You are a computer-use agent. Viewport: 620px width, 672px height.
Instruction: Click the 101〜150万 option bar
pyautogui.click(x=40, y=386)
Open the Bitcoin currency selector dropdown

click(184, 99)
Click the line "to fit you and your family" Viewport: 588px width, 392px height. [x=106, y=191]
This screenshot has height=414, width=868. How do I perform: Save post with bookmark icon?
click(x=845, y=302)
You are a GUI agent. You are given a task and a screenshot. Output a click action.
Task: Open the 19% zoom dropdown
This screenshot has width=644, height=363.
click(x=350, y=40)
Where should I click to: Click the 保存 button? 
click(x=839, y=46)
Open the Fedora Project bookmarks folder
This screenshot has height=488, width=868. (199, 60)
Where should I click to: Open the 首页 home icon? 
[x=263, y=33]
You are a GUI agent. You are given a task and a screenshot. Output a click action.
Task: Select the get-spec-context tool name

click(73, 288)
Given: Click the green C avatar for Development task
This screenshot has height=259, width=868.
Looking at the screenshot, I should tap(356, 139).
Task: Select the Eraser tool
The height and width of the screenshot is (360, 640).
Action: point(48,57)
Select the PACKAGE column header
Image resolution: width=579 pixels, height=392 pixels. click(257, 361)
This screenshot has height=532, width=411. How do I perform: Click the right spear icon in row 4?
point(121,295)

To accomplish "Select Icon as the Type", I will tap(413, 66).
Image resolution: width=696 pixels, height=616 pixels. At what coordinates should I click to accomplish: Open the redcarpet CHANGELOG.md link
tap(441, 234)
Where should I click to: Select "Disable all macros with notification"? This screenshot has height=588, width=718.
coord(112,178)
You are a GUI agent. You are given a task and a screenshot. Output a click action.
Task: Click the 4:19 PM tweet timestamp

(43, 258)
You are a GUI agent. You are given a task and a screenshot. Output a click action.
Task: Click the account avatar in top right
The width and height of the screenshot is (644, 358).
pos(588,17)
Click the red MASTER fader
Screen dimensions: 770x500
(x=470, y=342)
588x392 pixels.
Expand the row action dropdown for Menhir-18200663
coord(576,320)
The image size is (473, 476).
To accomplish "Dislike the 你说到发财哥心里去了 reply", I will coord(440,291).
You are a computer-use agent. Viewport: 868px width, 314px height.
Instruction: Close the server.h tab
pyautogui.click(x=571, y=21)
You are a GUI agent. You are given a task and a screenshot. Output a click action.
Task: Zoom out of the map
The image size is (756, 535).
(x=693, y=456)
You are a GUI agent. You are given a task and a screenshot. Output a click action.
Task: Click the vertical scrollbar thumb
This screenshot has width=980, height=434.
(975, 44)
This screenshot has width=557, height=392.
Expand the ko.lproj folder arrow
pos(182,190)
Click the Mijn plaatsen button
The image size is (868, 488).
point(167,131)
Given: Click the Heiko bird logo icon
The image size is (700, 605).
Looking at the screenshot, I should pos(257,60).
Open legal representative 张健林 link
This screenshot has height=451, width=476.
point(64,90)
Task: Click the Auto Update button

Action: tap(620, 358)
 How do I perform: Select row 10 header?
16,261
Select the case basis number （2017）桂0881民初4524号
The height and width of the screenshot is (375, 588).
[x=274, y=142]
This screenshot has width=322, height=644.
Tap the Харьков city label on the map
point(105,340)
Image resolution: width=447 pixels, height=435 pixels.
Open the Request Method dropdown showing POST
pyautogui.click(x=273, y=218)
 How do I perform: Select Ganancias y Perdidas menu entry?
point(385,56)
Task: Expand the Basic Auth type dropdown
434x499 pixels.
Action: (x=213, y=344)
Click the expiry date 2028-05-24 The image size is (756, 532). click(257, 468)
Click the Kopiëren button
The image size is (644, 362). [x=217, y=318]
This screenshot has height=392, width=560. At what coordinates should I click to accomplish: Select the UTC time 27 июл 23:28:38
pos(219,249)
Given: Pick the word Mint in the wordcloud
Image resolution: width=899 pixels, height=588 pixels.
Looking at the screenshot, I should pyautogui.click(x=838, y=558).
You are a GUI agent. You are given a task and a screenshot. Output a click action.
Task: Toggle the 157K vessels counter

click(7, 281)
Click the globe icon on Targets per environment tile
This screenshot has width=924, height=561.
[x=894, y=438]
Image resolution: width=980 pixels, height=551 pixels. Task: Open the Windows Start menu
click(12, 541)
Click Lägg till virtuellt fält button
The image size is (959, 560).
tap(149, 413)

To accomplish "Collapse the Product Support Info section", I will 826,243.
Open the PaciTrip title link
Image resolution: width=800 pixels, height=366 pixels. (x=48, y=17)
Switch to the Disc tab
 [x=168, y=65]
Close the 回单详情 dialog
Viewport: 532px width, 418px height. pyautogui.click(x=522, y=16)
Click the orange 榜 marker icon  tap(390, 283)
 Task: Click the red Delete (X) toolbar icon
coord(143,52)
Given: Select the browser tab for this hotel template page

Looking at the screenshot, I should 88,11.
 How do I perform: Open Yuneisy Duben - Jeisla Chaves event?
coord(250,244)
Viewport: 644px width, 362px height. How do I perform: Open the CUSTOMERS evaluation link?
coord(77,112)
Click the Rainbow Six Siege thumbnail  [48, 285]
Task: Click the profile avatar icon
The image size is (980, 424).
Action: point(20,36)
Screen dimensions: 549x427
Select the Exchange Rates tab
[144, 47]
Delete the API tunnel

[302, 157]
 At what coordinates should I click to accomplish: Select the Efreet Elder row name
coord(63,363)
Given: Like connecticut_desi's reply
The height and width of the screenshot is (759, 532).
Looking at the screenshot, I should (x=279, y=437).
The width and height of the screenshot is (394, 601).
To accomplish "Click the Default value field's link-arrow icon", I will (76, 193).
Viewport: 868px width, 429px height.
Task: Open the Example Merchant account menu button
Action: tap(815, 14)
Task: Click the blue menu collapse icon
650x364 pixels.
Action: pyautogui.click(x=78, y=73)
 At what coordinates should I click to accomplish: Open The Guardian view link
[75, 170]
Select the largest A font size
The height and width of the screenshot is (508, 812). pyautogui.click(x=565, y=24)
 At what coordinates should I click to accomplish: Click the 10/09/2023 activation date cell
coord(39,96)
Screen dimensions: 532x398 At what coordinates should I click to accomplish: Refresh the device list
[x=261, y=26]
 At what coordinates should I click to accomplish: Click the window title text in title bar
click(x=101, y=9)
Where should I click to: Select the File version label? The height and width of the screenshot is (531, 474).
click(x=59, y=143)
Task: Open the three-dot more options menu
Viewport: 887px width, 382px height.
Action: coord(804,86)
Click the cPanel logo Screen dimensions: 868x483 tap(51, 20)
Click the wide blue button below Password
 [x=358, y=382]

* * * * *

» **Work item**: Reproduce only the lines above, starting at the line with "Image resolution: width=447" and ending at the line with "Given: Pick the word Mint in the wordcloud", exactly as written.

» **Response to the task**:
Image resolution: width=447 pixels, height=435 pixels.
Open the Request Method dropdown showing POST
pyautogui.click(x=273, y=218)
 How do I perform: Select Ganancias y Perdidas menu entry?
point(385,56)
Task: Expand the Basic Auth type dropdown
434x499 pixels.
Action: (x=213, y=344)
Click the expiry date 2028-05-24 The image size is (756, 532). click(257, 468)
Click the Kopiëren button
The image size is (644, 362). [x=217, y=318]
This screenshot has height=392, width=560. At what coordinates should I click to accomplish: Select the UTC time 27 июл 23:28:38
pos(219,249)
Given: Pick the word Mint in the wordcloud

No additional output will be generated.